Meals: Although we don't require receipts for meals, we expect you to avoid excessive expenditure. If your meals cost more than the per diem rate, explanation will be necessary. This very commonly happens with AI Center personnel traveling to major cities; keep careful records, don't be extravagant, and write a letter detailing the reason for the high costs. This letter will be submitted to the Dean for approval.

Recent change: You are no longer required to keep exact records of the cost of each meal. Instead you can claim the per diem rate for meals.

In my opinion, it is usually better to record the exact cost of meals and claim it. Tips and service charges are included, and snacks can be lumped with the adjacent meal.

Your car: If you use your car for any part of the trip, keep records of exact odometer readings at the beginning and end of each journey. The rate for mileage reimbursement is given on the expense form, which is revised frequently.
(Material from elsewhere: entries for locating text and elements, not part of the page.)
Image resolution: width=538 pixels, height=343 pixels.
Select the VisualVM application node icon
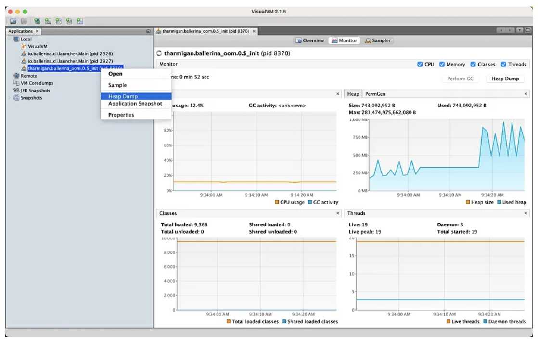(x=24, y=46)
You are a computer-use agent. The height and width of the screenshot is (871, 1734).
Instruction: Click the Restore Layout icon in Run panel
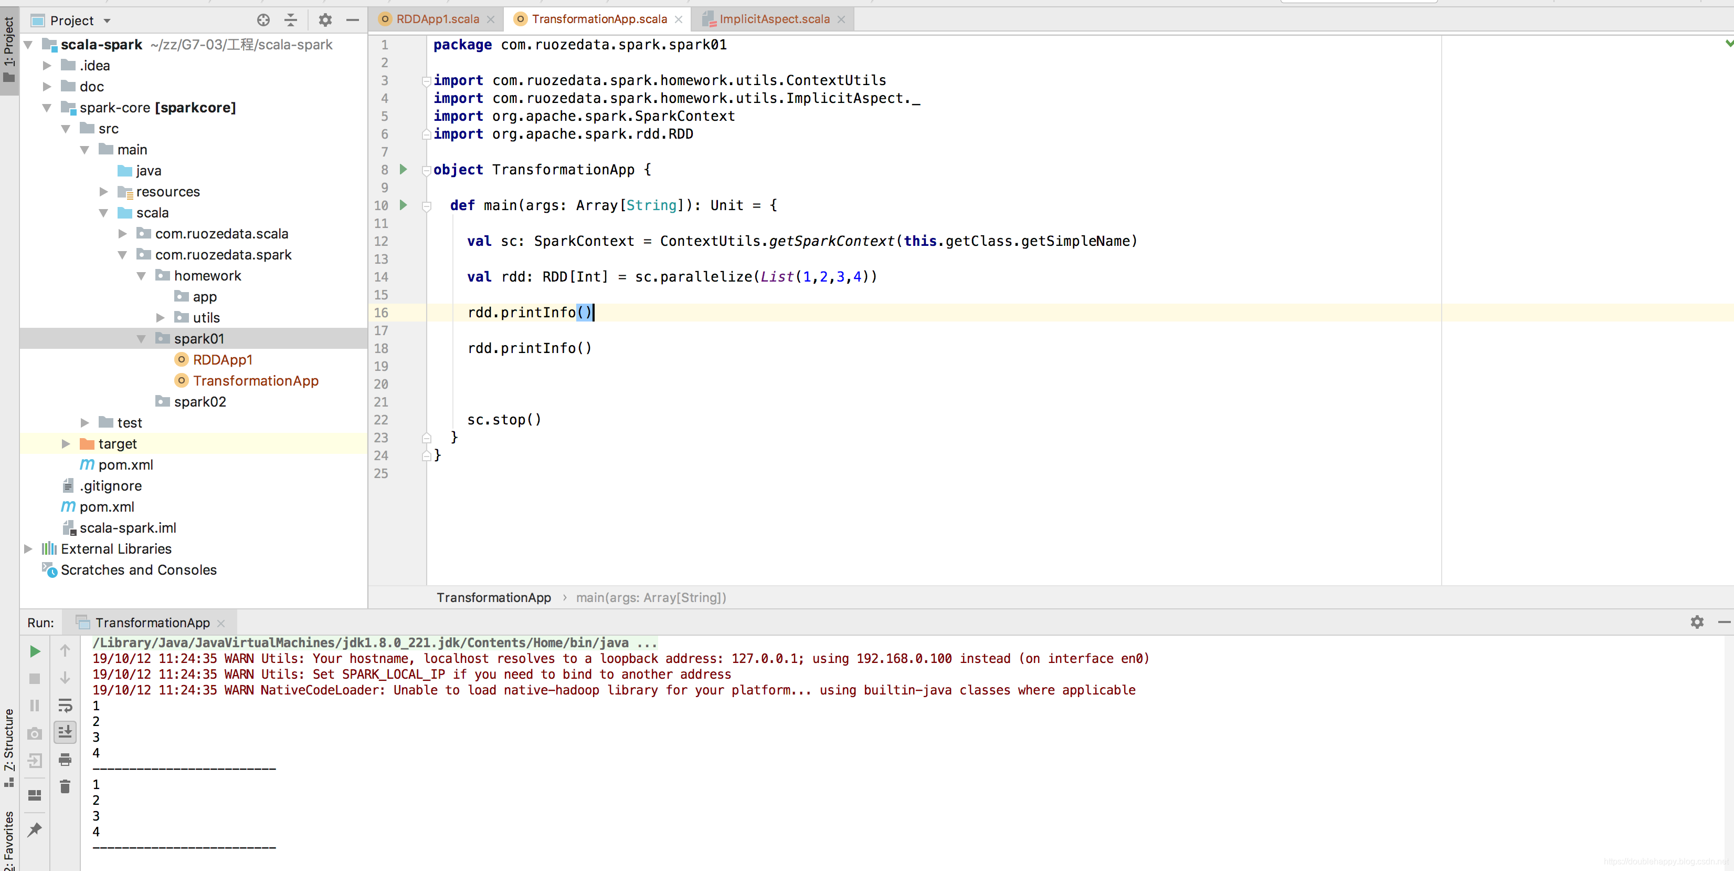coord(35,795)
Recent change: If your trip begins or ends at your home, then from your mileage you should subtract the distance you normally travel to the University. The intent is to reimburse you only for mileage you would not ordinarily drive.

Side-trips: If you make personal side-trips, the principle is that at every moment you are either traveling for the University, or not. You will have to determine which parts of your trip are official state travel. The University will reimburse only those parts. You will need receipts that distinguish cleanly between personal travel and official travel.

On the expense report form, you should report your travels on personal days, but not report any expenses for them. A personal side trip need not span a complete day.

Complex mixtures of personal and official travel should be planned in advance, in consultation with your supervisor.